- [Consigna 1]
¿Qué otro nombre del ninja aparece en el texto sobre el Ninjutsu?
- [Consigna 2]
Enumera los rasgos que, según la última oración del texto sobre el Ninjutsu, conviene que el pueblo atribuya a quien habla.
- [Consigna 3]
Resume en dos oraciones el texto sobre el Ninjutsu.

- [Texto dado]
----------

Por Malena Saenz
Desde que entreno Ninjutsu veo en el ninja la oportunidad perfecta para desplegar la fuerza femenina. Acercarme a este arte marcial japonés me generó nuevas preguntas: ¿Qué podemos hacer las mujeres ante un ataque físico? Frente al ataque simbólico o verbal hemos desarrollado distintas estrategias de resistencia y de lucha, pero cuando aparece la agresión física es difícil mantener el tono combativo. Si un hombre nos ataca ¿podemos hacer algo más que gritar, llorar, pegarle con los puñitos en el pecho? ¿Cuándo y dónde termina la agresión? ¿Dependemos de la voluntad del agresor para sobrevivir? ¿Hay manera de defenderse ante tal desigualdad de fuerza física?
Para responder estas preguntas desde el Ninjutsu es necesario separar al ninja de todos los estereotipos de las películas. Porque éste en nada se parece a aquel guerrero valeroso siempre dispuesto a luchar y morir con honor. El ninja o shinobi es escurridizo y evita el enfrentamiento como sea. Tiene una misión que guía todas sus acciones y lo único que quiere es cumplirla e irse, no busca probar a nadie su valor, y mucho menos morir con honor. Valora la vida como pocas cosas y lo que quiere es sobrevivir. Para cumplir su tarea y terminarla vivito y coleando utiliza el arte del disimulo, de la apariencia. Es Diego de la Vega; cuanto más piense el pueblo que soy asustadizo, débil, impresionable, tanto mejor para mí.

----------

(Elementos de una fuente de datos)

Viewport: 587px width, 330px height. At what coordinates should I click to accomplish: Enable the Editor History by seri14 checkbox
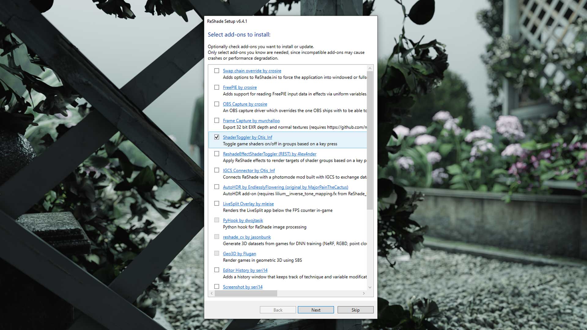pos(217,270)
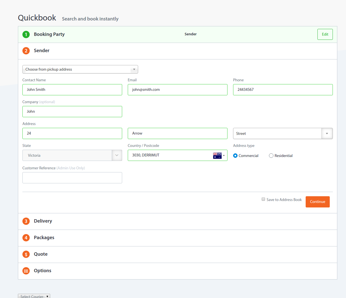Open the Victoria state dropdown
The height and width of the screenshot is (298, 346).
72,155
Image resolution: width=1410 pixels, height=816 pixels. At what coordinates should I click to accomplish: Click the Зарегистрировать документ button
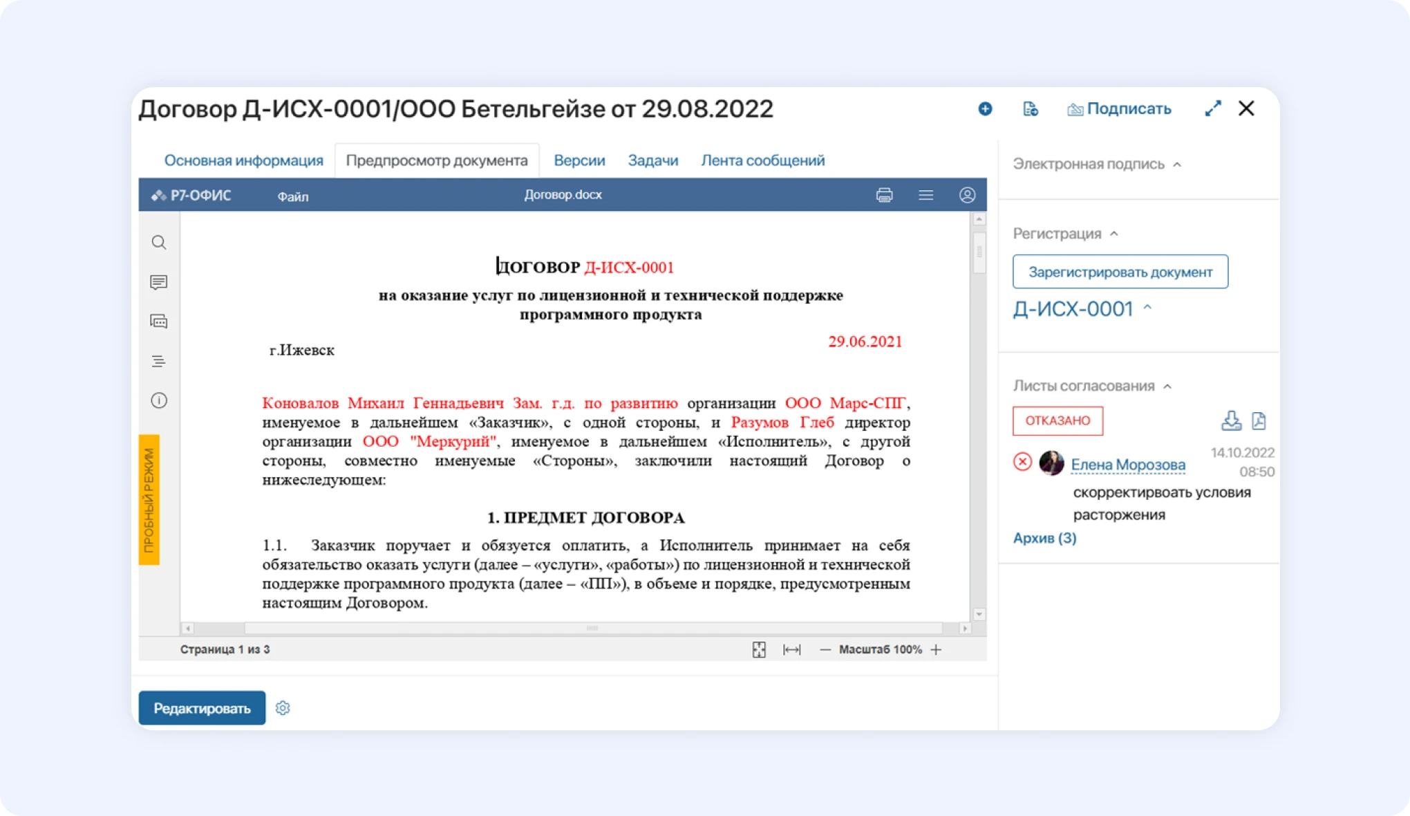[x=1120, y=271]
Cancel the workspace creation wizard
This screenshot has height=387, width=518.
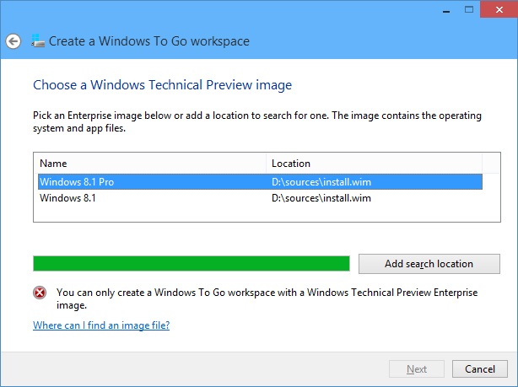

----------

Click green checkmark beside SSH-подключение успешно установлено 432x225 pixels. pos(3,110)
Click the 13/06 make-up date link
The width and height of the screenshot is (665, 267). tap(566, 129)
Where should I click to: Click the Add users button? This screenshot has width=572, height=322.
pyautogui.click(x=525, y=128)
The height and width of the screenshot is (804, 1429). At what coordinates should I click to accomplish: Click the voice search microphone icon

----------

- [Respuesta 1]
Shinobi.

- [Respuesta 2]
Asustadizo, débil, impresionable.

- [Respuesta 3]
La autora, que entrena Ninjutsu, se pregunta qué pueden hacer las mujeres ante un ataque físico y si hay manera de defenderse ante la desigualdad de fuerza. Para responder, propone separar al ninja de los estereotipos de las películas, ya que el shinobi evita el enfrentamiento, valora la vida y usa el arte del disimulo para cumplir su misión y sobrevivir.